Punk Bunny is the recent rebrand of Green Day’s Oakland Coffee Works line. Its blends are all organic and fair-trade certified. A portion of the proceeds is distributed among an evolving collection of charities — and their Rooted Soul blend benefits the Oakland soccer teams’ foundation.
The Anniversary Blend is a tribute to the 30th and 20th anniversaries, respectively, of the band’s seminal albums “Dookie” and “American Idiot,” and the 60th anniversary of 7-Eleven inventing coffee to go, according to the company.


By Sunday, the band members probably could have used a cup or two. On Friday night, they played an energetic and personal 2.5-hour set during the San Francisco stop on their Saviors Tour, which they’re headlining with the Smashing Pumpkins, Rancid and the Linda Lindas.
Green Day seamlessly sang through the entirety of both “Dookie” and “American Idiot,” fitting in other favorite tunes like “Minority,” along with songs from their new album Saviors. Their thrashing, screaming and jumping belied their 50-some years.
From the stage, Armstrong let their love for the Bay Area, and their particular corner of it, be known.
“We are the refineries. We are the cold bay. We are the mud that lives under there. We are East Bay,” he shouted, touching his heart. “Green Day, East Bay, forever.

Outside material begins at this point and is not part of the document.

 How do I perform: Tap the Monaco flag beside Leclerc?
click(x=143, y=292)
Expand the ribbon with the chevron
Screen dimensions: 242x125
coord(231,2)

Can you feel me?”

He said, “This one’s about Oakland” before playing “Welcome to Paradise” with lyrics like “Some call it slums, some call it nice.”
And he took a profane and well-received dig at a widely despised man.
“We don’t take no shit from people like John fucking Fisher,” Armstrong said, “who’s selling out the Oakland A’s to Las fucking Vegas.”
The statement was not a very rebellious one to make at the Giant’s stadium, but it’s just one in a series of anti-Fisher actions by Armstrong. At Toronto’s Rogers Centre, he spray-painted a Baller’s “B” over an Oakland A’s logo.
The crowd at the show was a mix of middle-aged punks, their toddlers sitting on shoulders in the pit, and teenagers who will forever gravitate toward music about feeling alone and othered.


A woman with green hair named Becky said she was first introduced to Dookie by a shipmate in the U.S. Navy during the early 1990s while stationed in San Diego. Ten years later, the anti-war rock opera “American Idiot” moved her deeply. Becky, who declined to give her last name, was at the show with her husband, whom she met in the military, and their friends — all dancing their hearts out.
The message of the album likely also meant something to the young people in the audience, who are growing up in an era of extraordinary conflict, polarization and environmental emergency. Armstrong yelled “Ceasefire!” before launching into American Idiot’s title track.
Sunday’s Pinole crowd was similarly multi-generational and passionate. Most people had heard about the event just that day, from an Instagram post by the band.
At the front of the crowd was Ashley Lim, 27, who got to go up on stage at Friday’s show and belt the song “Know Your Enemy” into a microphone with Armstrong, who’d scoured the crowd for somebody who knew the lyrics. Lim, who works in theater in Berkeley, said she’d had an odd premonition that something exciting might happen to her at the show.

Lim, who has fire-colored hair and an undercut, said she believes Green Day has so many hardcore fans because they’re the “resident leaders of the lost and found.”
“It’s this calling for people who feel like they don’t belong.”
For Whitney Boyle, 34, it was hardly her first time sharing space with the members of Green Day. Based in Melbourne, Australia, she’s followed them around the world, including on this tour’s stretch of five U.S. shows.
“Little 14-year-old me cannot believe I can see Green Day and Rancid in their hometown,” Boyle said in Pinole. Hearing “American Idiot” on the radio as a teenager “quite literally changed the course of my life,” she said. “All I do is work and spend my money on live music.”

Standing near her was fan Bob Hayes, 65, and his daughter Lauren Hayes, 28, who bought her dad tickets to the Oracle show for his birthday.
“It’s comfort music,” she said, holding a 924 Gilman sign. “I listened to them when I was a baby in the car.”
Some in the crowd were fans of the coffee line too, and had subscriptions to Punk Bunny beans.
They assured this reporter that the watery stuff on offer at the event paled in comparison to a cup made fresh at home.